EXERCISE MATERIALS —
● ● ● ●

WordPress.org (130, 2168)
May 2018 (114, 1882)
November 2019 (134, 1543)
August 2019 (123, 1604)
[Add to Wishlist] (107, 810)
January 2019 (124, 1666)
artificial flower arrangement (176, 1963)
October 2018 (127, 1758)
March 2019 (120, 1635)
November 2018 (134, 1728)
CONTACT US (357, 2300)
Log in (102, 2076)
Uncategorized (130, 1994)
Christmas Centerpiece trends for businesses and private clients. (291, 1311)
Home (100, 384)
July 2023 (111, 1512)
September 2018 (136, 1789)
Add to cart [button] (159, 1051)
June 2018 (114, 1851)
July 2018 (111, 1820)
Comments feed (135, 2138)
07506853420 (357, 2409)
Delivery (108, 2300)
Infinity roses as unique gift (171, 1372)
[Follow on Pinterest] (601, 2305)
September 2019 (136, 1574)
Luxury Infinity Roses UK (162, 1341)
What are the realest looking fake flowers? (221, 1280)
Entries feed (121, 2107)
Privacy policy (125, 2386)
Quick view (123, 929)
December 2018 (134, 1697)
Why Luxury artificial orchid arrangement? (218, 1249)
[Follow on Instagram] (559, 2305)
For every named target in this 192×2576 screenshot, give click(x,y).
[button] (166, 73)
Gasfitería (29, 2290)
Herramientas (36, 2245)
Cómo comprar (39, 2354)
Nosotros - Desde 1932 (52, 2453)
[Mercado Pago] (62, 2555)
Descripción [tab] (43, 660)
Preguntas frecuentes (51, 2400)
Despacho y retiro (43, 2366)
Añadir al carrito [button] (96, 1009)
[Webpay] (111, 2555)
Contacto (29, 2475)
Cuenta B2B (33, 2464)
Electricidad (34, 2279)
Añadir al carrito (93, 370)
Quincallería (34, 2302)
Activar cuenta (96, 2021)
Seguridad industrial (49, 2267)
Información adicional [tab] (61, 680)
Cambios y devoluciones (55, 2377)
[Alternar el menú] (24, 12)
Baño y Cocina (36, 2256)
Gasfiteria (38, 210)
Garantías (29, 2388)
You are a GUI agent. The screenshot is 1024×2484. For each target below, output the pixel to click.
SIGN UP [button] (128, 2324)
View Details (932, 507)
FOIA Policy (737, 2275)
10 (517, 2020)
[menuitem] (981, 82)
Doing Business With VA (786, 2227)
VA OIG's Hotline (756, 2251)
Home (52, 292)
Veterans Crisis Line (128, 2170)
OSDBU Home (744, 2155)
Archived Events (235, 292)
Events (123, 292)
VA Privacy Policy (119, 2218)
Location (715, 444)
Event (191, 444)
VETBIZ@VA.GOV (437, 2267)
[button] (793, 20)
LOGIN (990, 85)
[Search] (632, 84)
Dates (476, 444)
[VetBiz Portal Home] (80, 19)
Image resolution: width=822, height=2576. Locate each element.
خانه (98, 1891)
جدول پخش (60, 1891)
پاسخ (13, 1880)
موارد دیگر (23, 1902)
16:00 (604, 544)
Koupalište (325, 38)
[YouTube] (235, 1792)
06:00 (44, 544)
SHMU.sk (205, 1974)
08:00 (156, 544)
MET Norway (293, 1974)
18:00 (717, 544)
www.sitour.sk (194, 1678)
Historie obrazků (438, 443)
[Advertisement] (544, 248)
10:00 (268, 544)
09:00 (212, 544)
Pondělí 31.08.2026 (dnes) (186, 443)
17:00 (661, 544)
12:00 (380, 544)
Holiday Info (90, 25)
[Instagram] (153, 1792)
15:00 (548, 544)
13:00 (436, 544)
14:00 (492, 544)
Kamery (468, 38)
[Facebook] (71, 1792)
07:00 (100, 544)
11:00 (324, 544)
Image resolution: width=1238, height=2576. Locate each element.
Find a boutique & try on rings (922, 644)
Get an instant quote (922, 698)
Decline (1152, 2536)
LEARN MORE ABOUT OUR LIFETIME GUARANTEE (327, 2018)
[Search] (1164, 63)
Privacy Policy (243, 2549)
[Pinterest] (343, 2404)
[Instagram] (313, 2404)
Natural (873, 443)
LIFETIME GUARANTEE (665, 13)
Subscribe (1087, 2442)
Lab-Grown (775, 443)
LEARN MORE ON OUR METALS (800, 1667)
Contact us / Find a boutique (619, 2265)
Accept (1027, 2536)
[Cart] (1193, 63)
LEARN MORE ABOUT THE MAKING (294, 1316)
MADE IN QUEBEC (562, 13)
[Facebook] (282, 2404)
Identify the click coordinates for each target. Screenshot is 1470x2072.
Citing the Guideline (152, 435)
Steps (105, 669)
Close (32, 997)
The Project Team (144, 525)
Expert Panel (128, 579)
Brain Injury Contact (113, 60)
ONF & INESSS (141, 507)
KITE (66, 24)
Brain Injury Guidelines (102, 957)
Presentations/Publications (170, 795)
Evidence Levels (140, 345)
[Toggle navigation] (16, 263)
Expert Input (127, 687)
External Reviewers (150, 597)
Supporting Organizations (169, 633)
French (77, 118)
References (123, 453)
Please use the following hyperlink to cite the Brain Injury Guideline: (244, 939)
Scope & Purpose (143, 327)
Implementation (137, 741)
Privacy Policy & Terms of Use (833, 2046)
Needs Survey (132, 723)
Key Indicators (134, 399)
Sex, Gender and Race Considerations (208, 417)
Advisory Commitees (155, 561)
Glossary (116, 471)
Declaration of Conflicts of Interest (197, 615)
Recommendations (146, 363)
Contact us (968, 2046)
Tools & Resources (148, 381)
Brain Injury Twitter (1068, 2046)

● ● ● ●

REQUIREMENT — Every entry should be reproduced exactly, with no part omitted.

WRITTEN RESPONSE —
WordPress.org (130, 2168)
May 2018 (114, 1882)
November 2019 (134, 1543)
August 2019 (123, 1604)
[Add to Wishlist] (107, 810)
January 2019 (124, 1666)
artificial flower arrangement (176, 1963)
October 2018 (127, 1758)
March 2019 (120, 1635)
November 2018 (134, 1728)
CONTACT US (357, 2300)
Log in (102, 2076)
Uncategorized (130, 1994)
Christmas Centerpiece trends for businesses and private clients. (291, 1311)
Home (100, 384)
July 2023 (111, 1512)
September 2018 (136, 1789)
Add to cart [button] (159, 1051)
June 2018 (114, 1851)
July 2018 (111, 1820)
Comments feed (135, 2138)
07506853420 (357, 2409)
Delivery (108, 2300)
Infinity roses as unique gift (171, 1372)
[Follow on Pinterest] (601, 2305)
September 2019 (136, 1574)
Luxury Infinity Roses UK (162, 1341)
What are the realest looking fake flowers? (221, 1280)
Entries feed (121, 2107)
Privacy policy (125, 2386)
Quick view (123, 929)
December 2018 (134, 1697)
Why Luxury artificial orchid arrangement? (218, 1249)
[Follow on Instagram] (559, 2305)
For every named target in this 192×2576 screenshot, give click(x,y).
[button] (166, 73)
Gasfitería (29, 2290)
Herramientas (36, 2245)
Cómo comprar (39, 2354)
Nosotros - Desde 1932 (52, 2453)
[Mercado Pago] (62, 2555)
Descripción [tab] (43, 660)
Preguntas frecuentes (51, 2400)
Despacho y retiro (43, 2366)
Añadir al carrito [button] (96, 1009)
[Webpay] (111, 2555)
Contacto (29, 2475)
Cuenta B2B (33, 2464)
Electricidad (34, 2279)
Añadir al carrito (93, 370)
Quincallería (34, 2302)
Activar cuenta (96, 2021)
Seguridad industrial (49, 2267)
Información adicional [tab] (61, 680)
Cambios y devoluciones (55, 2377)
[Alternar el menú] (24, 12)
Baño y Cocina (36, 2256)
Gasfiteria (38, 210)
Garantías (29, 2388)
You are a GUI agent. The screenshot is 1024×2484. For each target below, output the pixel to click.
SIGN UP [button] (128, 2324)
View Details (932, 507)
FOIA Policy (737, 2275)
10 (517, 2020)
[menuitem] (981, 82)
Doing Business With VA (786, 2227)
VA OIG's Hotline (756, 2251)
Home (52, 292)
Veterans Crisis Line (128, 2170)
OSDBU Home (744, 2155)
Archived Events (235, 292)
Events (123, 292)
VA Privacy Policy (119, 2218)
Location (715, 444)
Event (191, 444)
VETBIZ@VA.GOV (437, 2267)
[button] (793, 20)
LOGIN (990, 85)
[Search] (632, 84)
Dates (476, 444)
[VetBiz Portal Home] (80, 19)
Image resolution: width=822, height=2576. Locate each element.
خانه (98, 1891)
جدول پخش (60, 1891)
پاسخ (13, 1880)
موارد دیگر (23, 1902)
16:00 (604, 544)
Koupalište (325, 38)
[YouTube] (235, 1792)
06:00 (44, 544)
SHMU.sk (205, 1974)
08:00 (156, 544)
MET Norway (293, 1974)
18:00 (717, 544)
www.sitour.sk (194, 1678)
Historie obrazků (438, 443)
[Advertisement] (544, 248)
10:00 (268, 544)
09:00 (212, 544)
Pondělí 31.08.2026 (dnes) (186, 443)
17:00 (661, 544)
12:00 (380, 544)
Holiday Info (90, 25)
[Instagram] (153, 1792)
15:00 (548, 544)
13:00 (436, 544)
14:00 (492, 544)
Kamery (468, 38)
[Facebook] (71, 1792)
07:00 (100, 544)
11:00 (324, 544)
Image resolution: width=1238, height=2576. Locate each element.
Find a boutique & try on rings (922, 644)
Get an instant quote (922, 698)
Decline (1152, 2536)
LEARN MORE ABOUT OUR LIFETIME GUARANTEE (327, 2018)
[Search] (1164, 63)
Privacy Policy (243, 2549)
[Pinterest] (343, 2404)
[Instagram] (313, 2404)
Natural (873, 443)
LIFETIME GUARANTEE (665, 13)
Subscribe (1087, 2442)
Lab-Grown (775, 443)
LEARN MORE ON OUR METALS (800, 1667)
Contact us / Find a boutique (619, 2265)
Accept (1027, 2536)
[Cart] (1193, 63)
LEARN MORE ABOUT THE MAKING (294, 1316)
MADE IN QUEBEC (562, 13)
[Facebook] (282, 2404)
Identify the click coordinates for each target. Screenshot is 1470x2072.
Citing the Guideline (152, 435)
Steps (105, 669)
Close (32, 997)
The Project Team (144, 525)
Expert Panel (128, 579)
Brain Injury Contact (113, 60)
ONF & INESSS (141, 507)
KITE (66, 24)
Brain Injury Guidelines (102, 957)
Presentations/Publications (170, 795)
Evidence Levels (140, 345)
[Toggle navigation] (16, 263)
Expert Input (127, 687)
External Reviewers (150, 597)
Supporting Organizations (169, 633)
French (77, 118)
References (123, 453)
Please use the following hyperlink to cite the Brain Injury Guideline: (244, 939)
Scope & Purpose (143, 327)
Implementation (137, 741)
Privacy Policy & Terms of Use (833, 2046)
Needs Survey (132, 723)
Key Indicators (134, 399)
Sex, Gender and Race Considerations (208, 417)
Advisory Commitees (155, 561)
Glossary (116, 471)
Declaration of Conflicts of Interest (197, 615)
Recommendations (146, 363)
Contact us (968, 2046)
Tools & Resources (148, 381)
Brain Injury Twitter (1068, 2046)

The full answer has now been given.